[OBJECTIVE]:
Can you reproduce the listing below line for line, changing nothing in any of it?

[TASK INPUTS]:
-- Begin --

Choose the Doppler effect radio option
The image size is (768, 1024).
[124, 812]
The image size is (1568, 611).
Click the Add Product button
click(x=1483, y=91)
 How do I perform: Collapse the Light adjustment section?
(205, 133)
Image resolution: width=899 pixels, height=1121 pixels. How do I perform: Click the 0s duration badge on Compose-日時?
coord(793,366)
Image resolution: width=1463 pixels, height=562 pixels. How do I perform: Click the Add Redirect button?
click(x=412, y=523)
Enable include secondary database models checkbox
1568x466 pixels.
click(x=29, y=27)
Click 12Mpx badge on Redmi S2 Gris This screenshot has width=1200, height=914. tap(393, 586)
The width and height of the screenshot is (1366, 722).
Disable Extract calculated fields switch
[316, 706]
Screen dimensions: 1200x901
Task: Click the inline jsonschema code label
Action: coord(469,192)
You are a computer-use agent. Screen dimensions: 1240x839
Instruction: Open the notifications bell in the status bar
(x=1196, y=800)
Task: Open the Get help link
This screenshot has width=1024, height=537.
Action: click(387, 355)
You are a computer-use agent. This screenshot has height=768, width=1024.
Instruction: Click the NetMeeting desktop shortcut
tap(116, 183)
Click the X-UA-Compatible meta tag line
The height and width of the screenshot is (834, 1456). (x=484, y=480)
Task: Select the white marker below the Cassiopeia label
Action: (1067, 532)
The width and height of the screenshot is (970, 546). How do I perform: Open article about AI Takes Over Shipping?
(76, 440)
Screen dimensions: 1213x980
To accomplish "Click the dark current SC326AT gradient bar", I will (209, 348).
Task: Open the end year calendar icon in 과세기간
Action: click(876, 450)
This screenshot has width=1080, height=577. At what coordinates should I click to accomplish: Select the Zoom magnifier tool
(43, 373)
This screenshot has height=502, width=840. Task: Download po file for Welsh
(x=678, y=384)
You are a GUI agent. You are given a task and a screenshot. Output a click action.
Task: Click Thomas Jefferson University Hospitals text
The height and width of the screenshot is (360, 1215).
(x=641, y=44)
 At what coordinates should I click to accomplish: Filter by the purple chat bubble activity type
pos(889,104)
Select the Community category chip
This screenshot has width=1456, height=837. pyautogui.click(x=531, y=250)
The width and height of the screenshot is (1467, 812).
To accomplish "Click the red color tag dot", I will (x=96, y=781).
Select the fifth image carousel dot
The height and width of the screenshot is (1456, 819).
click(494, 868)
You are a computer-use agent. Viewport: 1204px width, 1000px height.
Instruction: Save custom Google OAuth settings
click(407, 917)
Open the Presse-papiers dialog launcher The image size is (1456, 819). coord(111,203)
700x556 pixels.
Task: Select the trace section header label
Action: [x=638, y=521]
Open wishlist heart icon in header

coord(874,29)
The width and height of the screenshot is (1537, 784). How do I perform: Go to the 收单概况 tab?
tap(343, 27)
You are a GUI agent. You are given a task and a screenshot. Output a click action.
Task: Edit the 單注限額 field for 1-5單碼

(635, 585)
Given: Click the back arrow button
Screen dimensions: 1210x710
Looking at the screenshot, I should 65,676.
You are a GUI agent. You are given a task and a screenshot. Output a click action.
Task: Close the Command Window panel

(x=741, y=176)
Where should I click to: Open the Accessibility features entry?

-- End --

[EXERCISE RESULT]:
Choose the Doppler effect radio option
The image size is (768, 1024).
[124, 812]
The image size is (1568, 611).
Click the Add Product button
click(x=1483, y=91)
 How do I perform: Collapse the Light adjustment section?
(205, 133)
Image resolution: width=899 pixels, height=1121 pixels. How do I perform: Click the 0s duration badge on Compose-日時?
coord(793,366)
Image resolution: width=1463 pixels, height=562 pixels. How do I perform: Click the Add Redirect button?
click(x=412, y=523)
Enable include secondary database models checkbox
1568x466 pixels.
click(x=29, y=27)
Click 12Mpx badge on Redmi S2 Gris This screenshot has width=1200, height=914. tap(393, 586)
The width and height of the screenshot is (1366, 722).
Disable Extract calculated fields switch
[316, 706]
Screen dimensions: 1200x901
Task: Click the inline jsonschema code label
Action: coord(469,192)
You are a computer-use agent. Screen dimensions: 1240x839
Instruction: Open the notifications bell in the status bar
(x=1196, y=800)
Task: Open the Get help link
This screenshot has width=1024, height=537.
Action: click(387, 355)
You are a computer-use agent. This screenshot has height=768, width=1024.
Instruction: Click the NetMeeting desktop shortcut
tap(116, 183)
Click the X-UA-Compatible meta tag line
The height and width of the screenshot is (834, 1456). (x=484, y=480)
Task: Select the white marker below the Cassiopeia label
Action: (1067, 532)
The width and height of the screenshot is (970, 546). How do I perform: Open article about AI Takes Over Shipping?
(76, 440)
Screen dimensions: 1213x980
To accomplish "Click the dark current SC326AT gradient bar", I will (209, 348).
Task: Open the end year calendar icon in 과세기간
Action: click(876, 450)
This screenshot has width=1080, height=577. At what coordinates should I click to accomplish: Select the Zoom magnifier tool
(43, 373)
This screenshot has height=502, width=840. Task: Download po file for Welsh
(x=678, y=384)
You are a GUI agent. You are given a task and a screenshot. Output a click action.
Task: Click Thomas Jefferson University Hospitals text
The height and width of the screenshot is (360, 1215).
(x=641, y=44)
 At what coordinates should I click to accomplish: Filter by the purple chat bubble activity type
pos(889,104)
Select the Community category chip
This screenshot has width=1456, height=837. pyautogui.click(x=531, y=250)
The width and height of the screenshot is (1467, 812).
To accomplish "Click the red color tag dot", I will (x=96, y=781).
Select the fifth image carousel dot
The height and width of the screenshot is (1456, 819).
click(494, 868)
You are a computer-use agent. Viewport: 1204px width, 1000px height.
Instruction: Save custom Google OAuth settings
click(407, 917)
Open the Presse-papiers dialog launcher The image size is (1456, 819). coord(111,203)
700x556 pixels.
Task: Select the trace section header label
Action: [x=638, y=521]
Open wishlist heart icon in header

coord(874,29)
The width and height of the screenshot is (1537, 784). How do I perform: Go to the 收单概况 tab?
tap(343, 27)
You are a GUI agent. You are given a task and a screenshot. Output a click action.
Task: Edit the 單注限額 field for 1-5單碼

(635, 585)
Given: Click the back arrow button
Screen dimensions: 1210x710
Looking at the screenshot, I should 65,676.
You are a GUI agent. You are given a task and a screenshot. Output a click action.
Task: Close the Command Window panel

(x=741, y=176)
Where should I click to: Open the Accessibility features entry?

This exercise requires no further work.